In her column for the Catholic Worker newspaper, she once explained why that mode of communication was so important to her.
“Writing is an act of community. It is a letter, it is comforting, consoling, helping, advising on our part, as well as asking it on yours. It is a part of our human association with each other. It is an expression of our love and concern for each other.”
And so I go on writing, hoping the words on the screen will help you, and me, feel a little bit less alone. Dostoevsky said, and Dorothy often repeated, that beauty will save the world. Dostoevsky knew from suffering, and I trust him deeply, but I’m not sure beauty alone will do it. I think maybe it’s our capacity to be moved by beauty—in the world around us, in each other—that will restore us to our full humanity. And it’s our full humanity that’s needed for saving the world, or at least doing our very best to minimize the hurt and damage caused by another iteration of this administration.

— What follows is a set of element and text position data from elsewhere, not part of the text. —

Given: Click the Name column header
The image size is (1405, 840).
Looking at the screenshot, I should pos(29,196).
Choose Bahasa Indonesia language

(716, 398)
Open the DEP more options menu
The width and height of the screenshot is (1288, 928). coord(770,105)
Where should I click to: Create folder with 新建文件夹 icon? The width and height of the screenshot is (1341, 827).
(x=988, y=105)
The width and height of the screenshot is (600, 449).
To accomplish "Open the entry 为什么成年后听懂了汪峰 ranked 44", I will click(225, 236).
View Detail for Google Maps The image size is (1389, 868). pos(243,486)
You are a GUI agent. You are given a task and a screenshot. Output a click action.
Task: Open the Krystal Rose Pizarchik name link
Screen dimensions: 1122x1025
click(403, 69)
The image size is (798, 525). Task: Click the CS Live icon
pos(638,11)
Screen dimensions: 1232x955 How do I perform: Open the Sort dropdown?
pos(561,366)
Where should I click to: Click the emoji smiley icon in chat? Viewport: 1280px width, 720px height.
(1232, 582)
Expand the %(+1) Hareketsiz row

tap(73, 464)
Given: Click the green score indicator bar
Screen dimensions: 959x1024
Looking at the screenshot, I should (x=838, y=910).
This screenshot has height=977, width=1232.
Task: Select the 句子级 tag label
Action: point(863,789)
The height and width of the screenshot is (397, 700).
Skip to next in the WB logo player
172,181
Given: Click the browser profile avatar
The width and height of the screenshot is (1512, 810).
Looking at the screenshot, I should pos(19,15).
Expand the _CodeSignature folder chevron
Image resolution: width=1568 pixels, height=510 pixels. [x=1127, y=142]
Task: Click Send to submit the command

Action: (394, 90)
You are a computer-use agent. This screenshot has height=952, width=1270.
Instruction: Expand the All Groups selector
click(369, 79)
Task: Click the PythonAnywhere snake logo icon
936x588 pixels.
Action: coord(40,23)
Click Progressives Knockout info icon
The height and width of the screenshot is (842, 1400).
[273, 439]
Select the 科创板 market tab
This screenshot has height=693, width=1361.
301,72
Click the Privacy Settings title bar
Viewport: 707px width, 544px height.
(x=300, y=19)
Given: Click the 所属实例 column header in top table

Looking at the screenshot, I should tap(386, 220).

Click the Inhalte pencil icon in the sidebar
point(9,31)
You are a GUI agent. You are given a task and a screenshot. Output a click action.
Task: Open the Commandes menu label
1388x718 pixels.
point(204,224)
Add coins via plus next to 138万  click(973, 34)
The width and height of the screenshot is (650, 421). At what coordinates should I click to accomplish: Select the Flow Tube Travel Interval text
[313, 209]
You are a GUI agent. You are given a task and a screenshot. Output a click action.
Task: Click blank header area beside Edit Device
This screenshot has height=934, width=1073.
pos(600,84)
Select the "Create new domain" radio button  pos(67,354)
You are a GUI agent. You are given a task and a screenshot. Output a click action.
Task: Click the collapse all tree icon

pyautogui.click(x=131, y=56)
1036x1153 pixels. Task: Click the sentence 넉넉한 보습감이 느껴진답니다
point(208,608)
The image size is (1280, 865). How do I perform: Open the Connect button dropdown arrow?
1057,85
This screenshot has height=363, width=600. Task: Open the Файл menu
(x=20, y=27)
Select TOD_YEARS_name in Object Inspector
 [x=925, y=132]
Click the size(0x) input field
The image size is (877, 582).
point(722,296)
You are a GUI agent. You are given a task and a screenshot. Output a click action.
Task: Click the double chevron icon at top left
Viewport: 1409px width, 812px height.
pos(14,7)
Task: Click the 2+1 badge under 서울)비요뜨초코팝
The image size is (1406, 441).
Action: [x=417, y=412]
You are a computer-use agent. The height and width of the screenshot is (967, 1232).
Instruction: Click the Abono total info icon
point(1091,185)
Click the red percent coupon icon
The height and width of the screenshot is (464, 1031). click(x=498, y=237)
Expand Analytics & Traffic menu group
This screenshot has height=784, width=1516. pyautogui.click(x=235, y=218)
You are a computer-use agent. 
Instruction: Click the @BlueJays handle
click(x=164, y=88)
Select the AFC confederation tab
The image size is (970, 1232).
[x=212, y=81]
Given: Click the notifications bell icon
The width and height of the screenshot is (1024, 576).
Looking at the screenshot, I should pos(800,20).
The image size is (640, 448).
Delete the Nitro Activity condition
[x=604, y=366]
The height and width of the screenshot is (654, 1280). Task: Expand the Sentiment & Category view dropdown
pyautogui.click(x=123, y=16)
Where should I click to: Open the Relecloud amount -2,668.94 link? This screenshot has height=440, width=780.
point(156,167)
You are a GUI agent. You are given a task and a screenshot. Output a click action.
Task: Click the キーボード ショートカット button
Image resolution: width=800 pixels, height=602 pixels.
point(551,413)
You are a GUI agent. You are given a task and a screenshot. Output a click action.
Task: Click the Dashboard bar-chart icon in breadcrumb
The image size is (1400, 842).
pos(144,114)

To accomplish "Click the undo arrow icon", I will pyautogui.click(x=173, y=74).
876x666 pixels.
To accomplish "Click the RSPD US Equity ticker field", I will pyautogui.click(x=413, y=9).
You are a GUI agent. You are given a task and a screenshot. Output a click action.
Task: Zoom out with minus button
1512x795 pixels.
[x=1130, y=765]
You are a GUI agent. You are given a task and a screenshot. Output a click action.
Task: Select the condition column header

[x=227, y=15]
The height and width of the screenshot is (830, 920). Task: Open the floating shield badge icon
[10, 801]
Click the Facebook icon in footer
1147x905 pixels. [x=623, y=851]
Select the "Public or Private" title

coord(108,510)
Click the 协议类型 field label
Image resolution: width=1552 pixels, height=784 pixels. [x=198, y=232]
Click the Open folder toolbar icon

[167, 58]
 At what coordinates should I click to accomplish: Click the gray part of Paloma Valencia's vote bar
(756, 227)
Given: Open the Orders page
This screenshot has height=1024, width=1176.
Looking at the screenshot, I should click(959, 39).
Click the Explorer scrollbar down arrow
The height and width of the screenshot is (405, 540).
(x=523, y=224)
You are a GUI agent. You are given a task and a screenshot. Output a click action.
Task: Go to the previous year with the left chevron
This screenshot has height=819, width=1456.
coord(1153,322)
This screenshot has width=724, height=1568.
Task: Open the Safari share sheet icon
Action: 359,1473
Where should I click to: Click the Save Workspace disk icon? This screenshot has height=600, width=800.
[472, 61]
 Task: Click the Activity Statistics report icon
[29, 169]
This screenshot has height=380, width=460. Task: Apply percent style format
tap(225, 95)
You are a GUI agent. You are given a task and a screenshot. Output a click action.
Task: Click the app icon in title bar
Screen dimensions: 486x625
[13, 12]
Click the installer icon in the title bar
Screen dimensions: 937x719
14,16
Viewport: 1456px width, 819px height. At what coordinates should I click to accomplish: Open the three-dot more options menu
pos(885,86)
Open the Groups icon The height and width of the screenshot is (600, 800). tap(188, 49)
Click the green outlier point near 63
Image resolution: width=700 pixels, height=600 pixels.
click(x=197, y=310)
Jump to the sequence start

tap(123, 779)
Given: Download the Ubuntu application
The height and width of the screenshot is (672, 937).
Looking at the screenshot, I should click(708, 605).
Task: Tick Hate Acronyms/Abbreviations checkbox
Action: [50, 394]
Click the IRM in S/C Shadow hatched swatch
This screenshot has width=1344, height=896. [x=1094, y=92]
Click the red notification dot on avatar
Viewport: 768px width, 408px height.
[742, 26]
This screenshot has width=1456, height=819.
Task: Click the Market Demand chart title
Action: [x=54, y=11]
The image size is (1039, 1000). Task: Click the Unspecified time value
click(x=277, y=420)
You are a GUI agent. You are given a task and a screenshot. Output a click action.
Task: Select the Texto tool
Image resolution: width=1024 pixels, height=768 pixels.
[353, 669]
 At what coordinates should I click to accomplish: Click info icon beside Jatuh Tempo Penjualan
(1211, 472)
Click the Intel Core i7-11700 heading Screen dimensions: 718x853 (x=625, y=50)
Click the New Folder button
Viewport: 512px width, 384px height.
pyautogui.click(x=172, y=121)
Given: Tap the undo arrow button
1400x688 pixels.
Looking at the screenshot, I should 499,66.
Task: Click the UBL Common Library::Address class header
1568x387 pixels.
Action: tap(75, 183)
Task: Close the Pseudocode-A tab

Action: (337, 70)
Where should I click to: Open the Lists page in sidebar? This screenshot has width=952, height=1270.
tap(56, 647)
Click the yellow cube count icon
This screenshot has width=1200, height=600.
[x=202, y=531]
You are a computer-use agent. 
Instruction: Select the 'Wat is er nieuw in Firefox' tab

Please take care of yourself. Please be assured that you are not alone. And please carry on your good work.
A Few Hopeful Things:
—In the interest of shoring ourselves up with beauty, my good friend John Dougherty sent me this gorgeous photo from his retreat. I keep looking at it again and again and visualizing all of us continuing on our paths.
—I found Nathan’s Substack post about remaining human really comforting. I don’t have any tattoos and probably never will, but if I ever got inked, “Nothing human is alien to me” would be a real contender. Marina’s thoughtful post about the texture of grief was really helpful too.
—Not exactly hopeful, but…I wrote a review of Anna Kendrick’s film “Woman of the Hour” before the election, and it just went up today. It feels…worse now. But I’m grateful for everything that this film articulates so well.
—This morning someone asked me if I would facilitate a spiritual gathering series on Zoom for the bereft. No details on that yet, but let me know if you are interested, and I’ll keep you posted.
In grief, in not-yet hope with you,
Cameron
Thanks, Cameron. My response to Election Day has been an urge to create. Create… what, I’m not sure, but I write and sew and do art with my kids… somehow this is my lament in action? It feels propelled by the Holy Spirit within me, like this is the way I choose hope over despair. In this moment, at least.
Grateful for you. Thank you for writing us through this <3.